While there were 80 black Union officers, most free persons of color and former slaves did not have much in the way of military training and the Union did not make much of an effort to provide it. When Union officers began to realize that these men and women were not the stereotypes that they believed them to be but were instead brave, enterprising, and intelligent, they began to employ them in covert ways.
The pool from which they drew scouts, raiders, and spies was vast when you think about the numbers. Even though we can’t know who was assigned what, there were 179,000 black soldiers in the Army and 19,000 sailors in the Navy. Women, like Harriet Tubman working with 2nd South Carolina Infantry, were involved as scouts and raiders as well.
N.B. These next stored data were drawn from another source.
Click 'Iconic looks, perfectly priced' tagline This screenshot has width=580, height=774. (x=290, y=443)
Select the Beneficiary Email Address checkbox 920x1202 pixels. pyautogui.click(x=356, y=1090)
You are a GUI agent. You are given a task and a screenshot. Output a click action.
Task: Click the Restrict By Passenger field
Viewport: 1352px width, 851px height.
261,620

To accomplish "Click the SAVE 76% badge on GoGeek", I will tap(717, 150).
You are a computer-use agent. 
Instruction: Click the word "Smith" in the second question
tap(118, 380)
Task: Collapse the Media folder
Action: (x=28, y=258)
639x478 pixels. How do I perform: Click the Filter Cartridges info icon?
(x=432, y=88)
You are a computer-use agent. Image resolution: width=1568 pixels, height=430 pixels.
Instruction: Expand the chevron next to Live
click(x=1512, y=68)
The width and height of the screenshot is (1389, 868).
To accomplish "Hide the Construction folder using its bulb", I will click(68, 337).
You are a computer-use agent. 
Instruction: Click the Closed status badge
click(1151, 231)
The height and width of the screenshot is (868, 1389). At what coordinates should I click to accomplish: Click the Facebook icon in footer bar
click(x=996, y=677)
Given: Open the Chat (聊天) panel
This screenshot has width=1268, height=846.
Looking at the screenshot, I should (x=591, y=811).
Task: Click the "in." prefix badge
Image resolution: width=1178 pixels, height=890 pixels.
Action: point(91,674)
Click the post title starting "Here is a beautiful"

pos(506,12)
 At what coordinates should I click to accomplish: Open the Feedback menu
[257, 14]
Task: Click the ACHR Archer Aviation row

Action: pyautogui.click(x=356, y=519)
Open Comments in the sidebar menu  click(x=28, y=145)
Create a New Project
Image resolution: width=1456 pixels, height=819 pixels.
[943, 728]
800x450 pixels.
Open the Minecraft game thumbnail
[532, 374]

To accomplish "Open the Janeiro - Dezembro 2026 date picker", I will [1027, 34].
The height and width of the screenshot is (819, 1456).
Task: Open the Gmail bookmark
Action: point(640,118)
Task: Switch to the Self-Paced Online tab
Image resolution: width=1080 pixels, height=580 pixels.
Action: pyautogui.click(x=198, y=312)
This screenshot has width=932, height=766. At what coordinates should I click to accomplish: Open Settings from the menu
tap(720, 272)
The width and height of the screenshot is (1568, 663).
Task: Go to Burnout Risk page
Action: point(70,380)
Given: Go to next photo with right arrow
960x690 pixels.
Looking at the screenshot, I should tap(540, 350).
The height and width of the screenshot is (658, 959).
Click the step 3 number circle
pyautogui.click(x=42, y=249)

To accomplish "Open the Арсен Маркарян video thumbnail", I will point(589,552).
The risks they took went without recognition in their own lifetimes. Not because they were unappreciated, but because spies of any race needed to be cautious, and this was especially so for African Americans living in a tumultuous post-war culture.
Many intelligence records were destroyed by both Union and Confederate governments. What remained with the War Department were given to the men and women that served the intelligence community who in turn suppressed or destroyed them.
What we have left are personal accounts, some of which cannot be verified, or references in military papers on other subjects. What is known is that the contribution of the black dispatches is unmatched in the intelligence efforts during the Civil War.
Frederic Douglass said “The true history of this war will show that the loyal army found no friends at the South so faithful, active, and daring in their efforts to sustain the government as the Negroes. Negroes have repeatedly threaded their way through the lines of the rebels exposing themselves to bullets to convey important information to the loyal army of the Potomac.”
More than 150 years later, Ken Daigler, a former CIA Directorate of Operations, writing as P.K. Rose wrote that “This source of information represented the single most prolific and productive category of intelligence obtained and acted on by Union forces throughout the Civil War.”